# SUPPLIED PASSAGE:
──────────────────────────────

Tspoons Cooking School 
Pointe Viven - Jesse Bluma. All rights reserved.

I recently attended a cooking class at Tspoons in San Juan Capistrano.  Prior to that many people told me it was a great experience, so I was finally glad to make it.  A cooking class at Tspoons is good for those with little food knowledge and fun for those that are more advanced.  A great idea for friends, dates, or family.  One tip:  Check with others that you are going with for food allergies, then let Tspoons know to make substitutions in their prep work.  Also, a good idea to bring a bottle of wine for you and your party to share.  

The night I attended was Italian cuisine.

Green Pea Ravioli in Lemon Broth
Chicken Marsala
Butternut Squash Risotto with Shaved Parmesan

“Tspoons is a unique cooking school that specializes in hands-on cooking classes, as well as, customized cooking parties and team builders. At Tspoons, students apply essential skills and techniques taught in class and receive hands-on instruction from our Chef Instructors. A variety of daily cooking classes, featured guest Chefs, technique classes and skills workshops are offered for adults, teens, and children.  Chef Thanitra “T” Pichedvanichok was born in Bangkok, Thailand and immigrated to the U.S. at the age of 5 with her Thai mother and Vietnamese father. Chef T’s parents lived and traveled extensively around the world and exposed her to world cuisines that later played a significant role in her life. At an early age, Chef T found that she had a passion for food and a talent for cooking.  In 2008, she opened the doors to Tspoons, a unique cooking school where food enthusiasts and aspiring teen chefs receive hands-on instruction and learn to cook in a professional, fun and relaxed setting. Chef T currently shares her culinary talents at Tspoons in addition to teaching at various venues. She continues to pursue her love for travel, international cuisines, and culture and embarks on a new adventure each year.”

──────────────────────────────

# TASKS AND EXERCISES:
1. In the Tspoons cooking class review, restate the lines that begin with the words "Tspoons Cooking School" and end after "was Italian cuisine.", swapping "Italian" for "French".
2. Extend the Tspoons cooking class review past its final sentence.

# DATASET EXTRACT:
──────────────────────────────

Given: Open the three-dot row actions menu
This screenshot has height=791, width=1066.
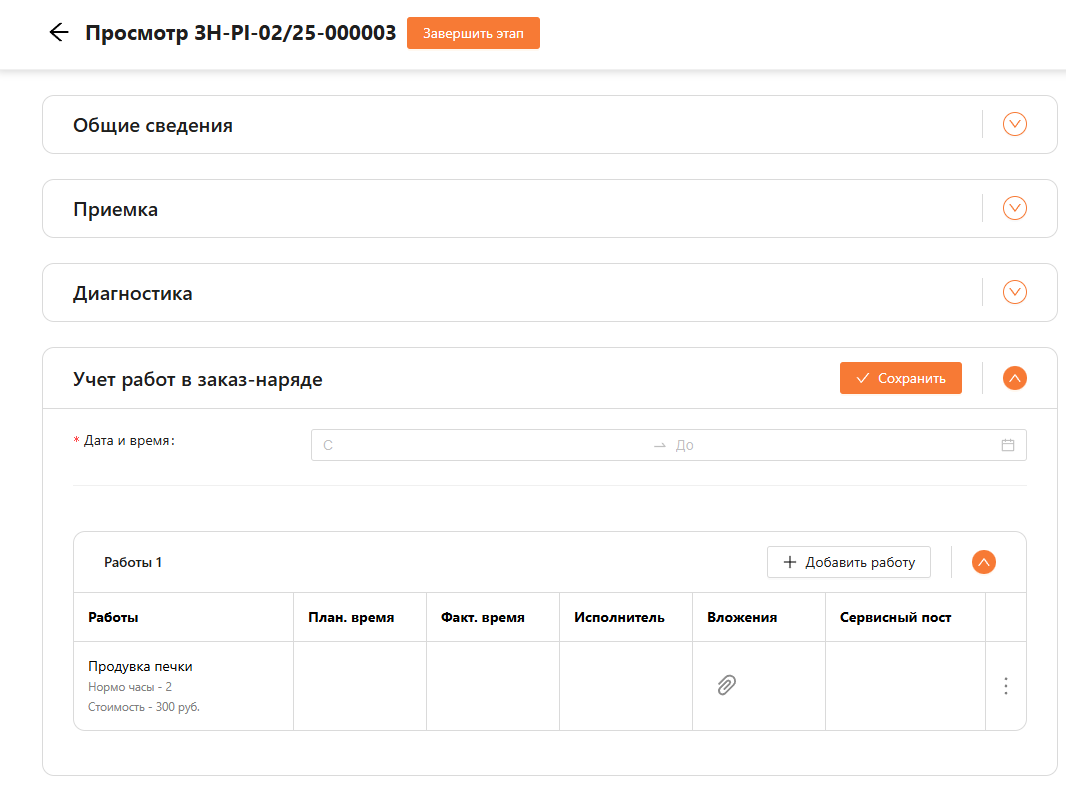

──────────────────────────────

# EXERCISE RESPONSES:
1.
Tspoons Cooking School 
Pointe Viven - Jesse Bluma. All rights reserved.

I recently attended a cooking class at Tspoons in San Juan Capistrano.  Prior to that many people told me it was a great experience, so I was finally glad to make it.  A cooking class at Tspoons is good for those with little food knowledge and fun for those that are more advanced.  A great idea for friends, dates, or family.  One tip:  Check with others that you are going with for food allergies, then let Tspoons know to make substitutions in their prep work.  Also, a good idea to bring a bottle of wine for you and your party to share.  

The night I attended was French cuisine.

2.
Butternut Squash Risotto with Shaved Parmesan

Chicken Marsala


I forgot to take a picture of my Green Pea Ravioli in Lemon Broth.  
Here is one of the recipes we made.  

Butternut Squash Risotto
by Tspoons Cooking School

(Yield: 4 servings)

• 1 pound butternut squash, peeled, seeds removed, cut into ó inch cubes
• 2 tablespoons olive oil
• Kosher salt and black pepper, to taste
• 4 cups vegetable stock, hot
• 2 oz. unsalted butter
• 1 yellow onion, minced
• 1 cup Arborio rice
• 1/2 cup white wine
• 1/4 cup freshly grated Parmesan

• Preheat the oven to 375 degrees F.
• Place the squash on a sheet pan and toss with olive oil, salt and pepper. Roast for 20 minutes, tossing
once, until very tender. Set aside.
• In a pot, melt butter and sauté onions on medium-low heat for about4 minutes, or until onions are
translucent. Add the rice and stir to coat the grains with butter.
• Add wine to deglaze and cook for 2 minutes until half of the wine has evaporated.
• Add half of the stock. Stir, and simmer until the stock is completely absorbed, about 6-8 minutes. Add
one more cup of stock and stir until completely absorbed then add remaining stock (each time stock is
added, makes sure to cook until the mixture seems a little dry, before adding more stock. Continue
until the rice is cooked through, but still al dente, about 20 minutes total.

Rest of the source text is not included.